- _Set tasks_
A – Write out the passage of the pathlib notebook excerpt starting at "print(po_cwd)" and ending at "glob = po_cwd.glob(glob_pattern)".
B – List every path attribute whose value is printed in cell In [6] of the pathlib notebook excerpt.
C – In the pathlib notebook excerpt, what glob pattern is assigned in cell In [9]?

C:\folder1\folder2\filename.ext


In [6]:
print(f'Drive: {path_object.drive}')
print(f'Anchor: {path_object.anchor}')
print(f'Parent: {path_object.parent}')
print(f'Name: {path_object.name}')
print(f'Stem: {path_object.stem}')
print(f'Suffix: {path_object.suffix}')

Drive: C:
Anchor: C:\
Parent: C:\folder1\folder2
Name: filename.ext
Stem: filename
Suffix: .ext


**`home()`**

In [7]:
po_home = Path.home()
print(type(po_home))
print(po_home)

<class 'pathlib.WindowsPath'>
C:\Users\ChrisAttias


**`cwd()`**

In [8]:
po_cwd = Path.cwd()
print(po_cwd)

C:\Users\ChrisAttias\OneDrive\ChrisOneDrive\Python\python_language_notes


**`.glob()`**

In [9]:
po_cwd = Path.cwd()
glob_pattern = '*.ipynb'  
glob = po_cwd.glob(glob_pattern)
for thing in glob:
    print(thing)

Records from a pointing dataset
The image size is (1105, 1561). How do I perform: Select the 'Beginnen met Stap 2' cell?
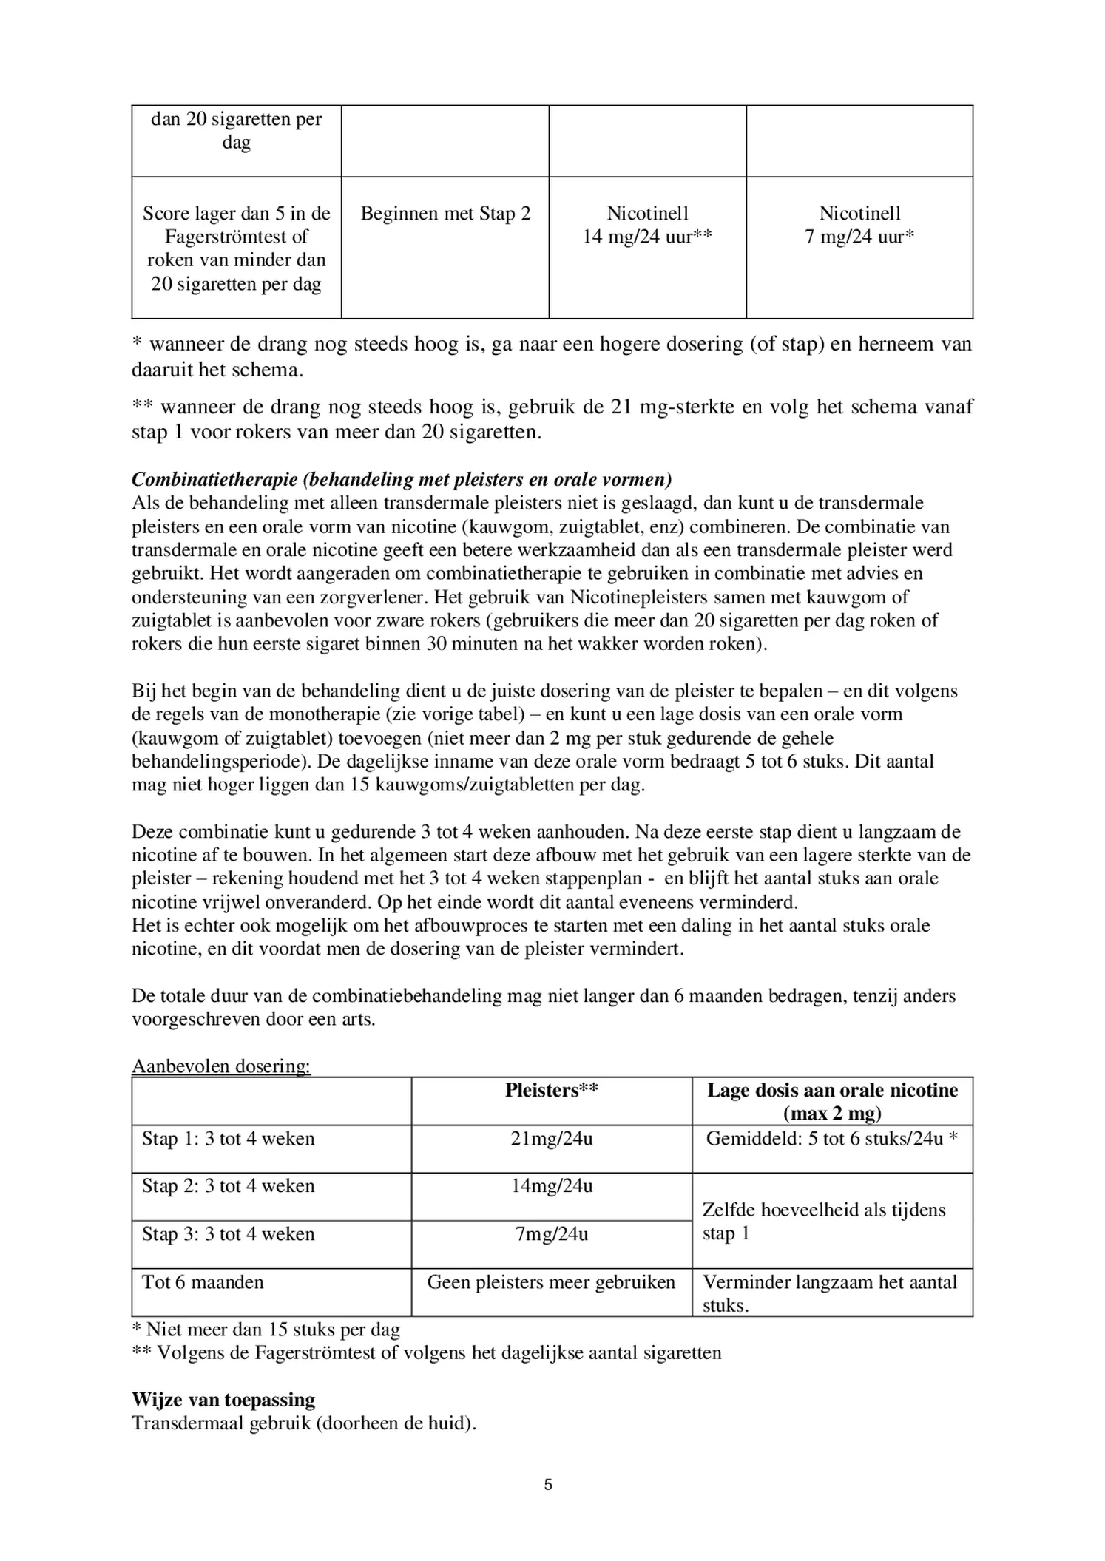445,214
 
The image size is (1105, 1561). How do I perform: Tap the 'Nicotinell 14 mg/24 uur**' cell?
647,225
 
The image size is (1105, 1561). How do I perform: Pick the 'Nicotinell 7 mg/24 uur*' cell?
859,225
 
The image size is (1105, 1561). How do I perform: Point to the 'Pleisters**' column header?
551,1090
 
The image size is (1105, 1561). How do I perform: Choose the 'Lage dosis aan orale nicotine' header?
832,1101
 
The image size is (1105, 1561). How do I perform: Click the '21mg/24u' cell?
551,1138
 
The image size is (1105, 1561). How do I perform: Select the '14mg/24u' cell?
551,1186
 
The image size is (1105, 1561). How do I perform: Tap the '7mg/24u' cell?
551,1233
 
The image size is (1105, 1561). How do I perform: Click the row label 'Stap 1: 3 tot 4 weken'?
229,1138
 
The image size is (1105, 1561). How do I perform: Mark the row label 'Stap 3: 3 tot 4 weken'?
229,1233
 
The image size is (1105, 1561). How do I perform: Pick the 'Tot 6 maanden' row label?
203,1281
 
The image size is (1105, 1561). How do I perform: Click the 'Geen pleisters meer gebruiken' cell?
551,1281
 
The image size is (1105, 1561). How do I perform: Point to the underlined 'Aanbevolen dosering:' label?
221,1066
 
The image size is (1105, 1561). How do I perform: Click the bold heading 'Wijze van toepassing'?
223,1399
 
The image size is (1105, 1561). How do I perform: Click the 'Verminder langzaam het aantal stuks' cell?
830,1293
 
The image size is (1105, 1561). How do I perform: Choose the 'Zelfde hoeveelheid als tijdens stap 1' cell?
824,1222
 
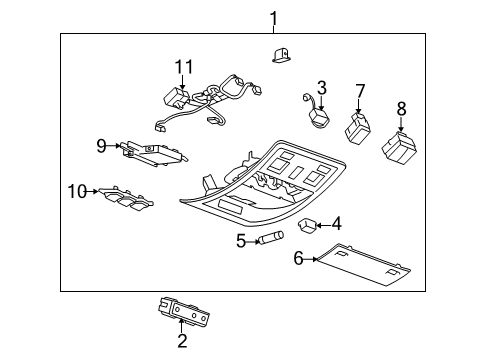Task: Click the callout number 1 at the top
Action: tap(273, 17)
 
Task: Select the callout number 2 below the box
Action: tap(182, 341)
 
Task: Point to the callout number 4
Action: tap(337, 223)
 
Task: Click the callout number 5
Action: tap(241, 240)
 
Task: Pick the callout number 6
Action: tap(298, 258)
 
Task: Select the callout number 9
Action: tap(101, 146)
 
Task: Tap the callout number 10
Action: tap(77, 189)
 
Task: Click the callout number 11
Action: tap(181, 66)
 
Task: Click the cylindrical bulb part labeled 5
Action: tap(273, 238)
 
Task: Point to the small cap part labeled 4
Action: tap(309, 224)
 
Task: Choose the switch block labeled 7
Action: tap(358, 127)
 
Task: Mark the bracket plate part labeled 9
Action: tap(153, 150)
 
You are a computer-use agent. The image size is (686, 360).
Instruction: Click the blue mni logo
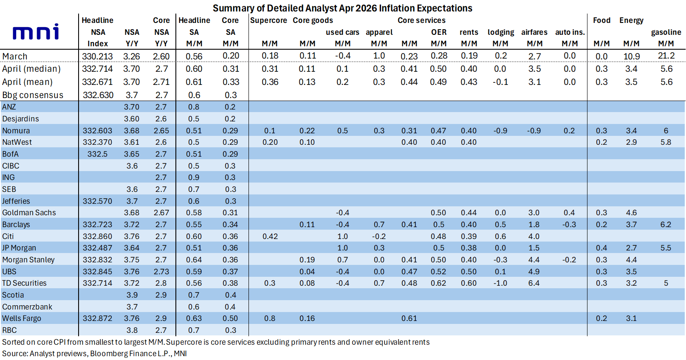click(36, 32)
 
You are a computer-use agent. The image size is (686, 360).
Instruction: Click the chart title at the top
click(342, 8)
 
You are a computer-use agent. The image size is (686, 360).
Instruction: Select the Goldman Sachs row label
click(29, 213)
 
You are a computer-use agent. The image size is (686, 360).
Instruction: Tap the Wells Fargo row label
click(21, 319)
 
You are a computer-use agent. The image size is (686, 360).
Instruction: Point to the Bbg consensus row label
click(33, 95)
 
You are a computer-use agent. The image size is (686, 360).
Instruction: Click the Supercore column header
click(268, 20)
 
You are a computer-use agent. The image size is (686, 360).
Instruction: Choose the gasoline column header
click(666, 32)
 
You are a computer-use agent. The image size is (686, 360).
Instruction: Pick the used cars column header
click(342, 32)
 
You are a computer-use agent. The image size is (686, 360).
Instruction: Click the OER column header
click(438, 32)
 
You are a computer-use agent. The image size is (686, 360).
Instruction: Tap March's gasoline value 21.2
click(666, 56)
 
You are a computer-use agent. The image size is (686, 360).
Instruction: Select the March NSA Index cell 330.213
click(97, 56)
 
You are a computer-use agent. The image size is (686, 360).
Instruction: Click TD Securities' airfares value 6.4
click(534, 283)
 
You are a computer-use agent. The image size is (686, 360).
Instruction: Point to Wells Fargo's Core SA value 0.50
click(230, 318)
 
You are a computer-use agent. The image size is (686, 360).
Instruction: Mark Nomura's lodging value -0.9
click(500, 131)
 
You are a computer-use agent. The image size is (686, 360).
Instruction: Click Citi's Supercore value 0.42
click(270, 236)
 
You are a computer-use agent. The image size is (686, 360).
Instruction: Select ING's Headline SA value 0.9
click(194, 177)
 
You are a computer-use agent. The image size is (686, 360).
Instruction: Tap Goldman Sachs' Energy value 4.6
click(631, 213)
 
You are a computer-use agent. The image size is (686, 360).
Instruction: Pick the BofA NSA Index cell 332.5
click(97, 154)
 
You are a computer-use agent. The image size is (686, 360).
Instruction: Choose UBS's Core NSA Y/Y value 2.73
click(161, 272)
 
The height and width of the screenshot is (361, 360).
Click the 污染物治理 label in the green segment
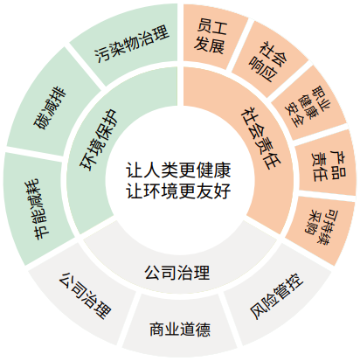click(132, 44)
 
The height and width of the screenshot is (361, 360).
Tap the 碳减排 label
click(51, 108)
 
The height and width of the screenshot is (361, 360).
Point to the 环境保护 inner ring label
click(99, 140)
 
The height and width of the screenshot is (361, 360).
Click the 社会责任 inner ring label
click(261, 138)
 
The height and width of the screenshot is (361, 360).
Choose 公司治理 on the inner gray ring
click(177, 273)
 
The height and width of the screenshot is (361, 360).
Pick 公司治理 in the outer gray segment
click(85, 295)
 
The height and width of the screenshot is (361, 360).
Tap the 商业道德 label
click(180, 330)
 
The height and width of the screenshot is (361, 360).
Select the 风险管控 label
click(276, 296)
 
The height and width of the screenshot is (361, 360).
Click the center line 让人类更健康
click(178, 170)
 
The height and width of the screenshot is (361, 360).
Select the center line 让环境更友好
click(178, 191)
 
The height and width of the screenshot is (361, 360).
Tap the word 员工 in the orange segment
click(211, 27)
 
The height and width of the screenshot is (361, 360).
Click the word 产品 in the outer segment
click(338, 164)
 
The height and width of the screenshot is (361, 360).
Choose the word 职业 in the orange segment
click(321, 99)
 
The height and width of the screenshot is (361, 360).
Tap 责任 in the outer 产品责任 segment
click(319, 166)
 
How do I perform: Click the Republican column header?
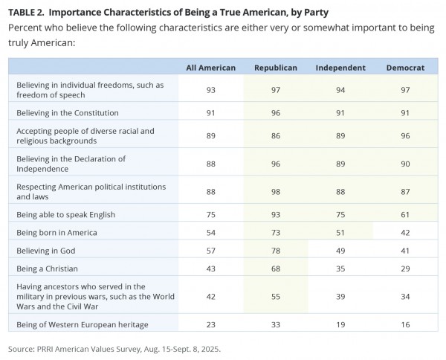tap(276, 68)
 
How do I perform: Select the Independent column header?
tap(340, 68)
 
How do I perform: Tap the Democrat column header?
tap(405, 68)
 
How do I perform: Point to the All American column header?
tap(211, 68)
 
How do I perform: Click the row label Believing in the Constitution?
tap(68, 113)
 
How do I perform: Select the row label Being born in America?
tap(56, 233)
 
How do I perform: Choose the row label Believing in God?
tap(46, 251)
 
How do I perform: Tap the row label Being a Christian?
tap(47, 269)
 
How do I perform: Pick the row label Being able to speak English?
tap(65, 214)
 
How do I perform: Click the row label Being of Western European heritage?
tap(83, 325)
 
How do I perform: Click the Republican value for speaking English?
tap(276, 214)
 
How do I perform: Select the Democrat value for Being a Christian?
tap(405, 269)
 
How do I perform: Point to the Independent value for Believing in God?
tap(340, 251)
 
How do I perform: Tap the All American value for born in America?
tap(211, 233)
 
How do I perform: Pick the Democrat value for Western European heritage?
tap(405, 325)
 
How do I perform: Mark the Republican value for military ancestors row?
tap(276, 297)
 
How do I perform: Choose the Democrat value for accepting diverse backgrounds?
tap(405, 136)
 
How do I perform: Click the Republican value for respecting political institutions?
tap(276, 192)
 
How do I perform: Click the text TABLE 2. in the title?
tap(26, 13)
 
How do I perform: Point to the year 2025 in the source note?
tap(211, 349)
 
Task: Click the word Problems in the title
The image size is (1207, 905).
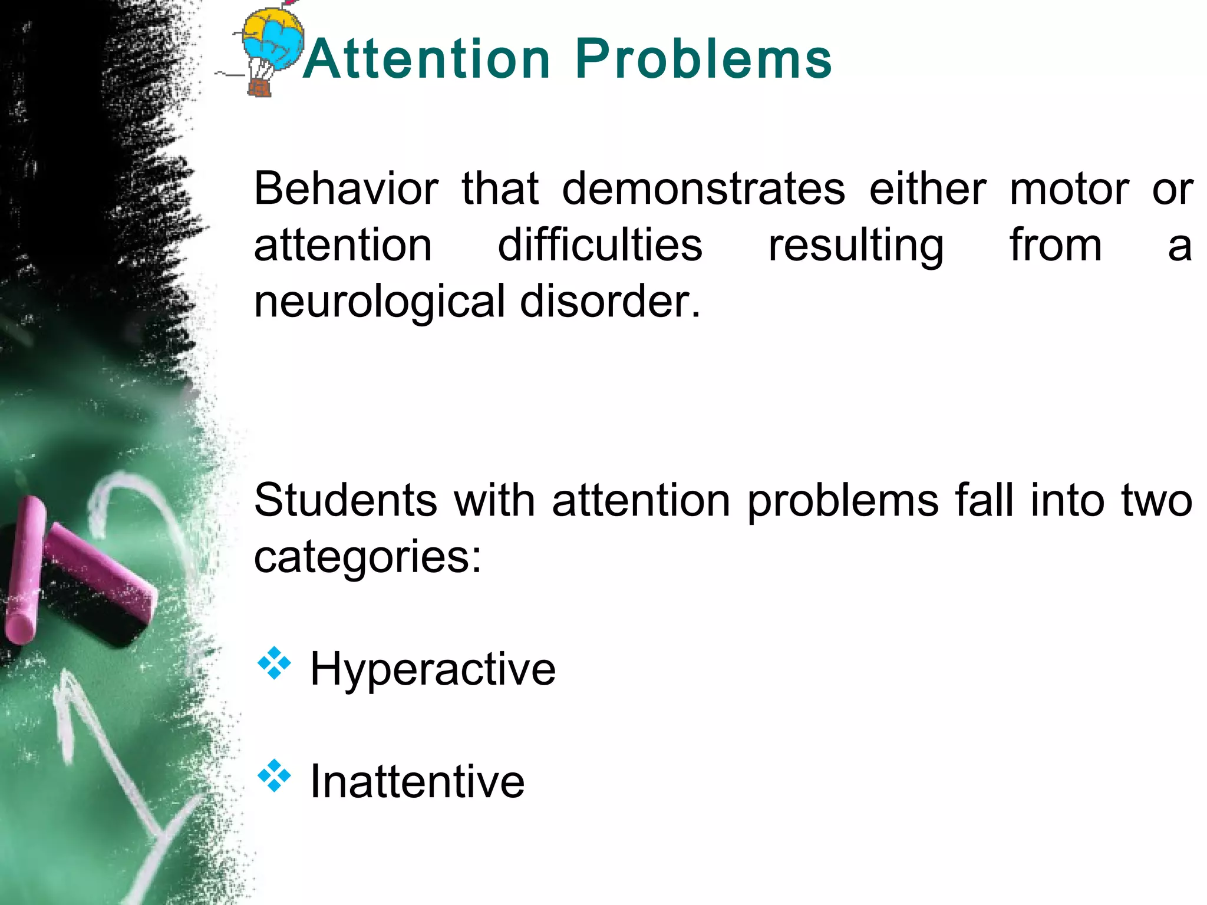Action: (x=703, y=59)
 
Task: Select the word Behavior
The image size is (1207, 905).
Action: (x=347, y=189)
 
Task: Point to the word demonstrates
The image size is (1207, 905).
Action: (x=704, y=189)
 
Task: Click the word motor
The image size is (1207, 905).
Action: (x=1069, y=189)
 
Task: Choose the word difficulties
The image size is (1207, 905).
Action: (x=600, y=245)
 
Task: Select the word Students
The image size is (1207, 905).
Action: (x=346, y=500)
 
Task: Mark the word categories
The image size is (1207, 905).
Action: (x=367, y=557)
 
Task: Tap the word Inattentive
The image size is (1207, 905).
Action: (x=417, y=781)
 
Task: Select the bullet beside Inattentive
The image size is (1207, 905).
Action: (x=274, y=775)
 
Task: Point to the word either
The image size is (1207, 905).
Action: (x=927, y=189)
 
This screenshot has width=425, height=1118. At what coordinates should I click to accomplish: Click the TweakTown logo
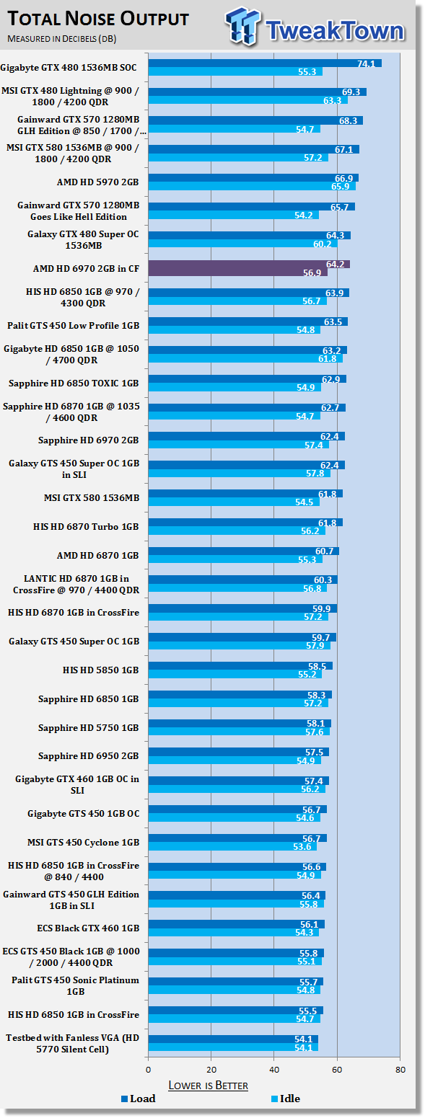(x=315, y=27)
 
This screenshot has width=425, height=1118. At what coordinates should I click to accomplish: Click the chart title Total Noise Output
(x=98, y=19)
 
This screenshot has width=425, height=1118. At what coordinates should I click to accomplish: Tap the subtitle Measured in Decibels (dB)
(x=62, y=39)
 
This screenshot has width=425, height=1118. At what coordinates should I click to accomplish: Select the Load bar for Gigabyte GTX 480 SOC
(x=266, y=63)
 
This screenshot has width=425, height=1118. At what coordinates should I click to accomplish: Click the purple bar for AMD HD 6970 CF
(x=249, y=268)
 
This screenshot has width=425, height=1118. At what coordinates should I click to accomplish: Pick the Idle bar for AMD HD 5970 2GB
(x=253, y=186)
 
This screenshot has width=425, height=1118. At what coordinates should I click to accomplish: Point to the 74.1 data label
(x=366, y=64)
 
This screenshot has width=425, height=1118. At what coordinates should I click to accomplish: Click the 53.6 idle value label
(x=302, y=846)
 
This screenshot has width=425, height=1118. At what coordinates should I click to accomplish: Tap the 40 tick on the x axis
(x=274, y=1070)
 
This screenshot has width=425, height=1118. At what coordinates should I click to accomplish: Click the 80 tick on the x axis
(x=400, y=1070)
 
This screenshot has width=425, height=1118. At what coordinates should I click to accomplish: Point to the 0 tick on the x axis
(x=149, y=1070)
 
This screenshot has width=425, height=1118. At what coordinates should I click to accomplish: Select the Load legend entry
(x=139, y=1099)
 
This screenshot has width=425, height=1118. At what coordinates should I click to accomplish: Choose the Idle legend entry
(x=286, y=1099)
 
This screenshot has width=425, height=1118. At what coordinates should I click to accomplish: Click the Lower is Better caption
(x=209, y=1086)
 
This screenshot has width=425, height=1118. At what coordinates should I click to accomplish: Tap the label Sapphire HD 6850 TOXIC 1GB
(x=74, y=383)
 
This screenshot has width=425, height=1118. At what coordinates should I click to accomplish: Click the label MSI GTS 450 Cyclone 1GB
(x=84, y=843)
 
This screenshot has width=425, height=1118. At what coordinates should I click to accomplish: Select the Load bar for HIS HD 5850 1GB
(x=240, y=666)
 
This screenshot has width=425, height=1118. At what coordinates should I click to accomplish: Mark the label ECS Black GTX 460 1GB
(x=88, y=928)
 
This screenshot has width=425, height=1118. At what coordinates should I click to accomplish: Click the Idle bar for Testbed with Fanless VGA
(x=233, y=1047)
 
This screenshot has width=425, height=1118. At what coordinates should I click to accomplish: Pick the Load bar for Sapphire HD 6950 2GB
(x=239, y=752)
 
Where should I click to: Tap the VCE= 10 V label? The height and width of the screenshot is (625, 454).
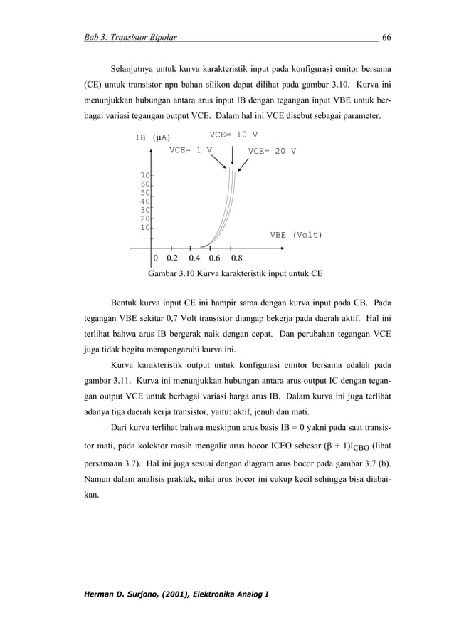pyautogui.click(x=233, y=135)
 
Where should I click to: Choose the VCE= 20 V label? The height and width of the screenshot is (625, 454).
pyautogui.click(x=272, y=152)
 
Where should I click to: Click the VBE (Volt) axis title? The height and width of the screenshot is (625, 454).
pyautogui.click(x=295, y=234)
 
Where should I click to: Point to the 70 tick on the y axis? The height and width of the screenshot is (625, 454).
pyautogui.click(x=144, y=175)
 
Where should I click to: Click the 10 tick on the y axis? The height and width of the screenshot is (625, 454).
pyautogui.click(x=144, y=227)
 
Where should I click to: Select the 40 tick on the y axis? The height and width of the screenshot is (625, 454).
pyautogui.click(x=144, y=201)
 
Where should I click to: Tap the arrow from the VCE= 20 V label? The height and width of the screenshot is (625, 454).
pyautogui.click(x=243, y=164)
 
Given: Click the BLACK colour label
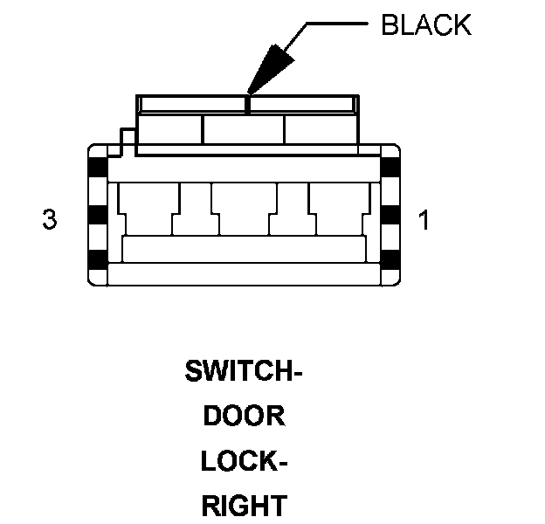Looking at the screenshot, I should click(426, 24).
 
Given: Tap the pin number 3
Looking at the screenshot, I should click(50, 219).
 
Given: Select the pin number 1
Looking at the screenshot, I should click(424, 219).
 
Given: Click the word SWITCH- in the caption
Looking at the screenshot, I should click(244, 372).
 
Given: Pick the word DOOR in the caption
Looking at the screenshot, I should click(244, 416).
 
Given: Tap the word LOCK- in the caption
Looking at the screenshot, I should click(244, 460).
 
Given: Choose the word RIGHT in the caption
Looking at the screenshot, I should click(244, 505).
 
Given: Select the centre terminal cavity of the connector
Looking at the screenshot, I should click(244, 210).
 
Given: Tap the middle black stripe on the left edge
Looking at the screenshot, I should click(97, 215).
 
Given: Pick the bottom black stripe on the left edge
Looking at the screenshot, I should click(97, 259).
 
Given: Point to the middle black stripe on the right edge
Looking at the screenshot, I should click(391, 215).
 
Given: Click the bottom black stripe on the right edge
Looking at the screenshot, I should click(391, 259).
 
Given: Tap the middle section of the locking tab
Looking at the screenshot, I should click(244, 130).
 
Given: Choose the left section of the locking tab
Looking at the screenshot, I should click(171, 130).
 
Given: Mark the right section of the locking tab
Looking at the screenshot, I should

- _Answers to the exercise_
A –
print(po_cwd)

C:\Users\ChrisAttias\OneDrive\ChrisOneDrive\Python\python_language_notes


**`.glob()`**

In [9]:
po_cwd = Path.cwd()
glob_pattern = '*.ipynb'  
glob = po_cwd.glob(glob_pattern)

B – drive, anchor, parent, name, stem, suffix

C – '*.ipynb'